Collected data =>
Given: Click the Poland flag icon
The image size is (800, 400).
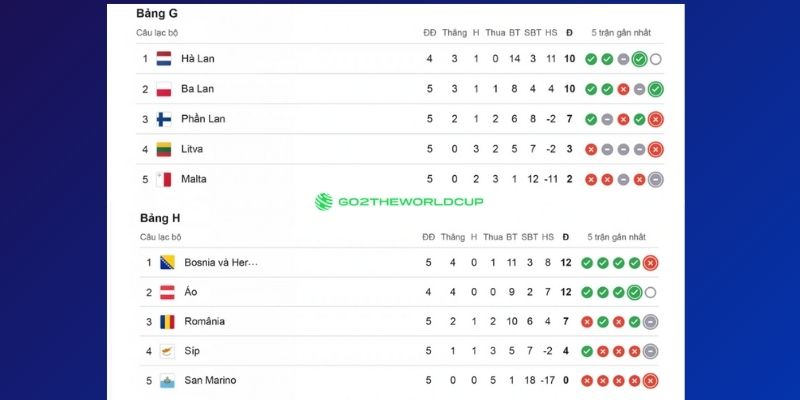Looking at the screenshot, I should coord(164,89).
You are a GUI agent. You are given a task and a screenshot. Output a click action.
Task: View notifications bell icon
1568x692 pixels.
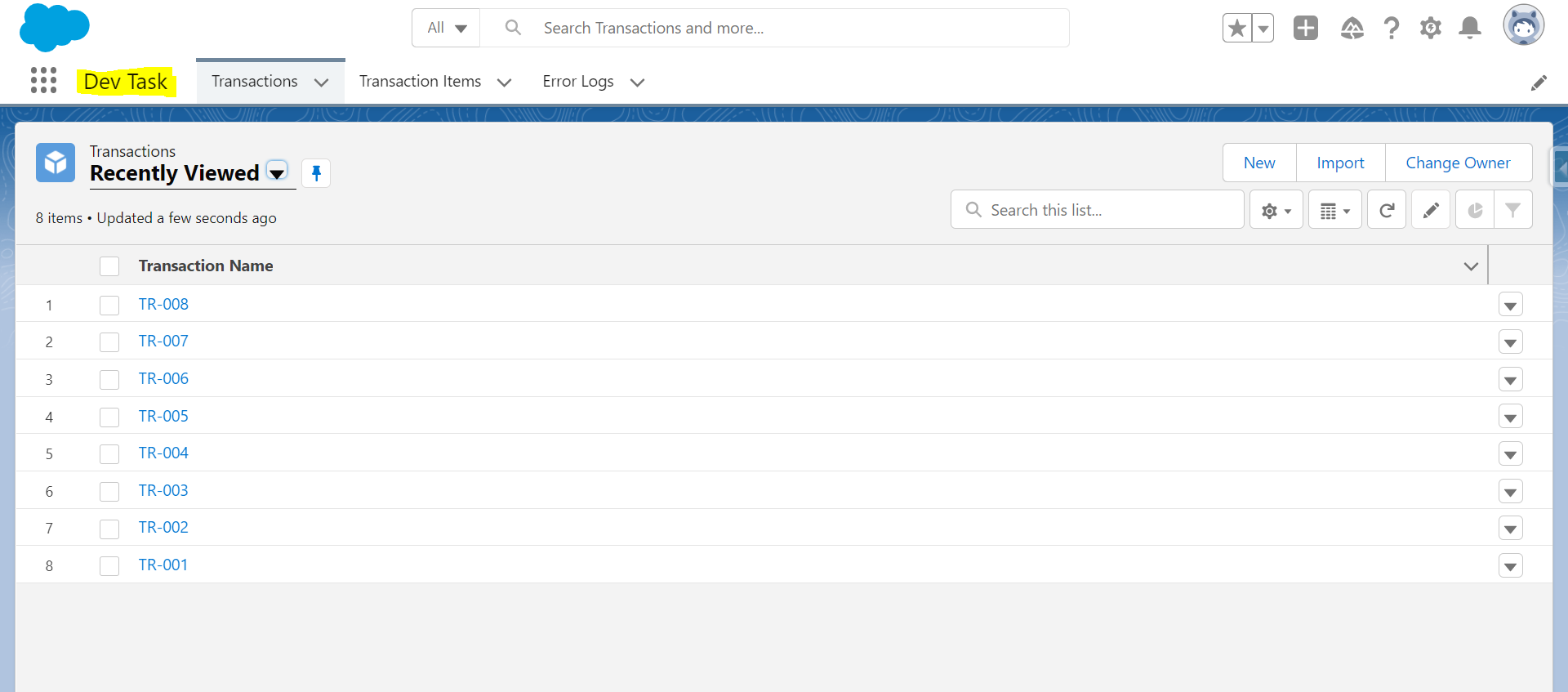pyautogui.click(x=1469, y=28)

AIM OF THE EXERCISE => The lines to show are those in the data above that include "icon".

FINAL ANSWER =>
Given: Click the Poland flag icon
Task: View notifications bell icon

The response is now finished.